After the war the only notable cricket of any kind to be played in Germany was by British soldiers stationed in the then Federal Republic as part of the British Army Of The Rhine.
And so it was not until the 1980s that a German Cricket resurgence began, when the game started to get a foothold in German universities, brought back by students from the commonwealth. This, in turn, let to the formation of the “Deutscher Cricket Bund” in 1988. Play continued on an amateur level, mostly driven by immigrants and expats, and for the most part, was sadly still ignored by the general public.
It was with the beginning of the refugee crisis around 2015, however, that cricket as a cultural force for good and a means of promoting integration started to receive greater attention. National broadcasters featured cricket reports and Imran Khan’s election in Pakistan was of course a topic on primetime news (where they showed clips of Wasim Akram, though), and even Cameron Bancroft, David Warner and Steve Smith made the news.

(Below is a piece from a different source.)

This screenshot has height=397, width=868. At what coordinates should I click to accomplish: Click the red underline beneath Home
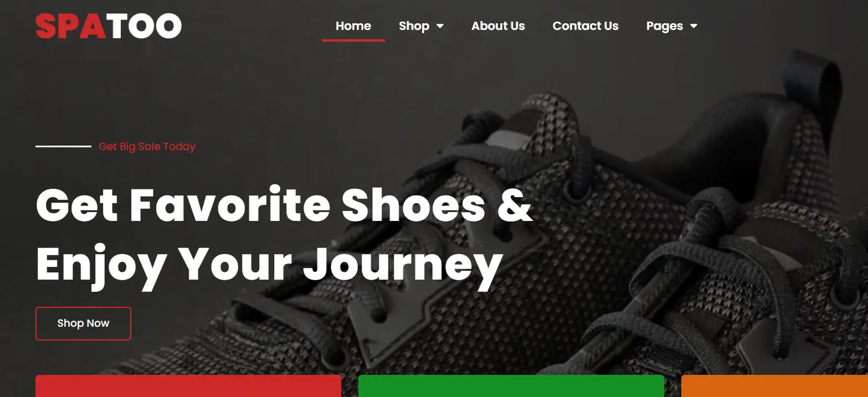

Prior to the 2019 Cricket World Cup, German football icon Thomas Muller, bedecked in an Indian jersey and wielding a cricket bat, posted a tweet wishing Virat Kohli good luck. There may be no penalties in cricket, but the attention of the winter game ahead of a World Cup served to raise interest in the tournament.

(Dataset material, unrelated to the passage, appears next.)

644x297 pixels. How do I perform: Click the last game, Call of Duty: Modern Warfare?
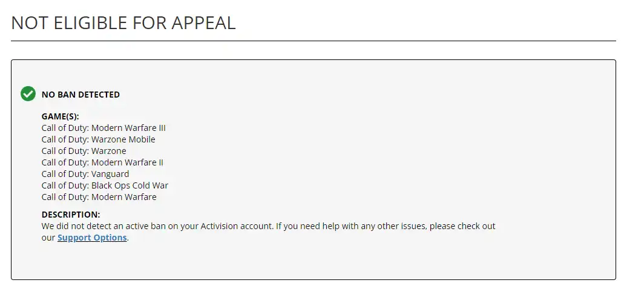tap(99, 197)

So, while cricket is largely, still dominated by immigrants, refugees and expats, the awareness of the general public has certainly increased and the DCB was determined to use this momentum by organising “Cricket Days” at the end of March, with encouragement and importantly, funding and promotion from the federal government. There is also a program that introduces cricket to German schools, supported by the ICC.
Today the DCB lists around 140 officially recognized clubs with some 350 teams.
Most of these teams are men’s teams though, so to address this the DCB recently started a program to really develop the women’s game in the long term. By providing special workshops for girls all over the country they seek to give them an opportunity to get a foot in the door and connection to women’s teams in which they can play.
The DCB graciously invited me to one such workshop when the “Hannover Stallions CC”, supported by the German board, held women’s and girl’s training sessions to develop talent local women’s talent. The workshop was held at Stallion’s home ground next to the historic “Herrenhäuser Gärten”, where I was able to photographically capture talent on display as the “Deutscher Cricket Bund” sent Sharu and Michael as trainers to assist Suraj, Gaurav and Prashanth from Stallions CC.
Batting practice with the emphasis on the straight drive. Just look at that pose!
Time for some serious match practice
Smashed to long on
Participation and enjoyment was the name of the game
Huge thanks go out to the DCB and Hannover Stallions CC for making this day possible and if you ever are in Hannover, check out Stallions CC Am Großen Garten 3.